Raw data:
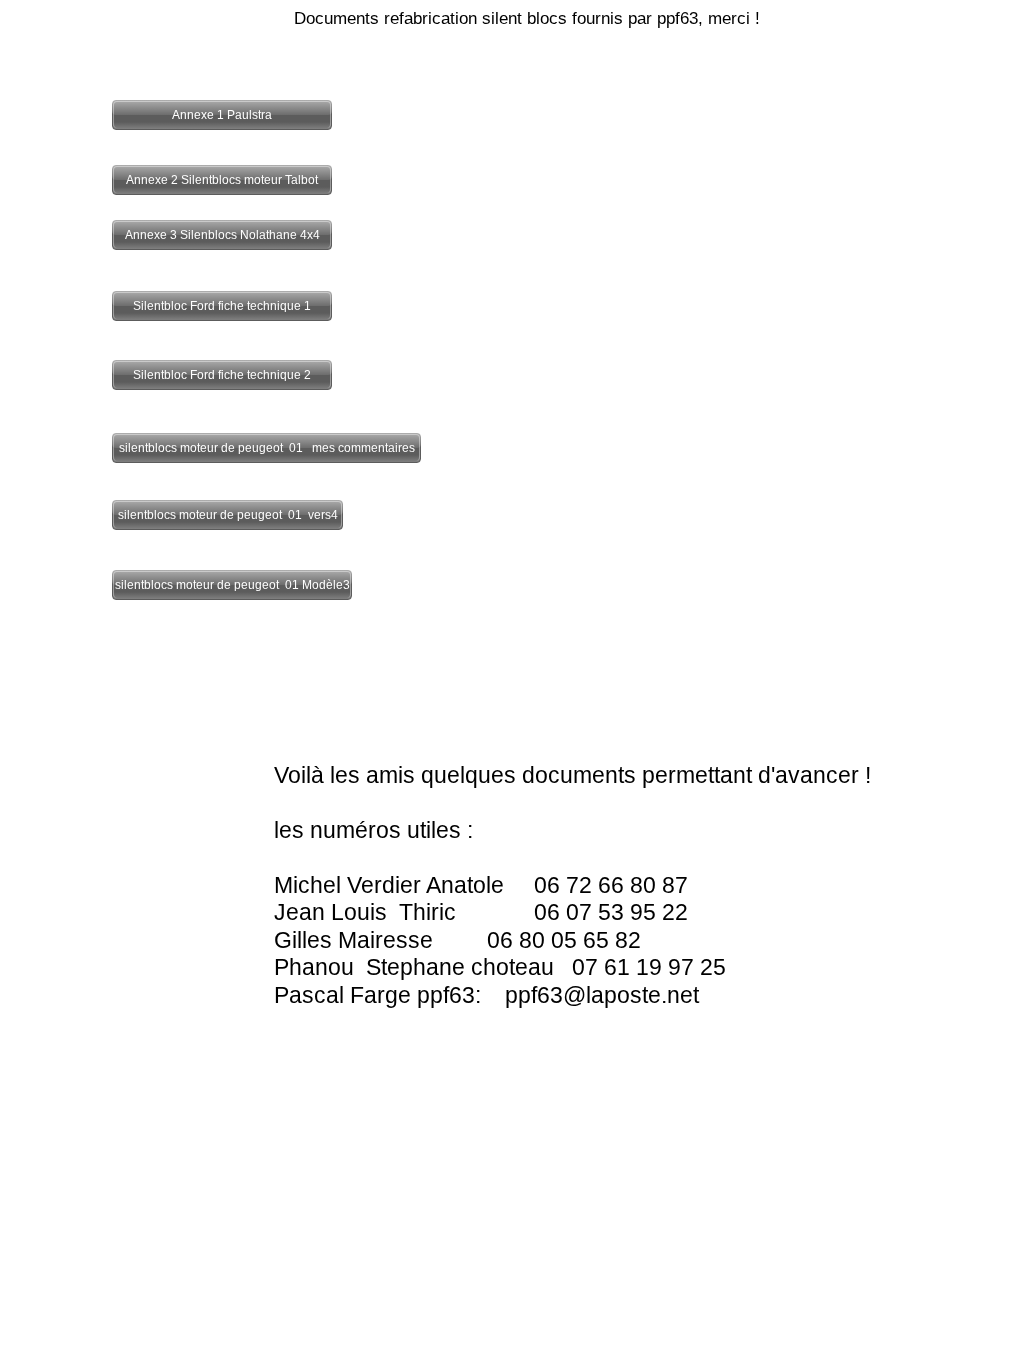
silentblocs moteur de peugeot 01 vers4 (228, 515)
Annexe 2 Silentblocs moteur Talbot (222, 180)
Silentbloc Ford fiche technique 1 (222, 306)
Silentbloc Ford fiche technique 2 (222, 375)
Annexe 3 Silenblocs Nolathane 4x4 (222, 235)
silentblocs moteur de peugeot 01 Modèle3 (232, 585)
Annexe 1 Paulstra (222, 115)
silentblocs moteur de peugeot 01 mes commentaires (267, 448)
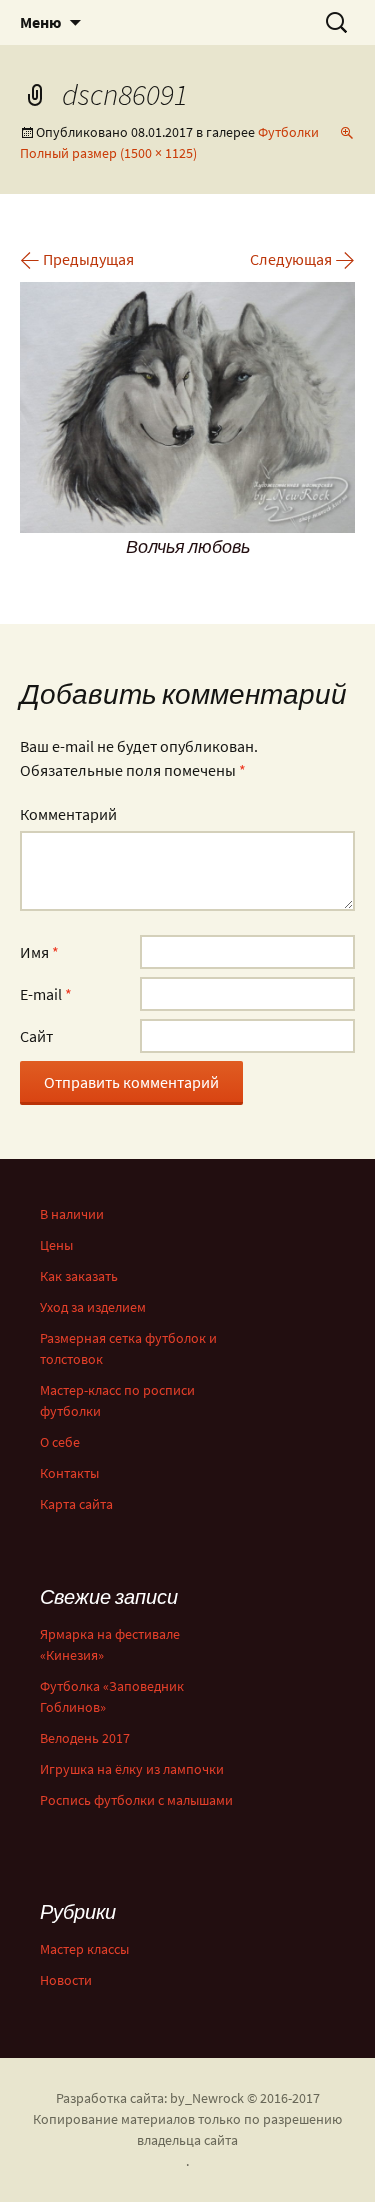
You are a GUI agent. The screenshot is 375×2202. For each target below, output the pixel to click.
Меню (40, 22)
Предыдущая (77, 259)
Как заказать (79, 1276)
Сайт (36, 1036)
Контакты (69, 1473)
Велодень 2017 (85, 1738)
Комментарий (68, 814)
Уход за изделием (93, 1307)
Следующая (302, 259)
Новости (66, 1980)
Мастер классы (84, 1949)
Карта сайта (76, 1504)
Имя (39, 952)
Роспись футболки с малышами (136, 1800)
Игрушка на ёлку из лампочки (132, 1769)
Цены (56, 1245)
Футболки (288, 132)
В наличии (72, 1214)
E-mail (46, 994)
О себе (60, 1442)
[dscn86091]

Prompt: From the entries above, copy every line where the word "Annexe" shows up.

Solution to this exercise:
Annexe 2 Silentblocs moteur Talbot (222, 180)
Annexe 3 Silenblocs Nolathane 4x4 (222, 235)
Annexe 1 Paulstra (222, 115)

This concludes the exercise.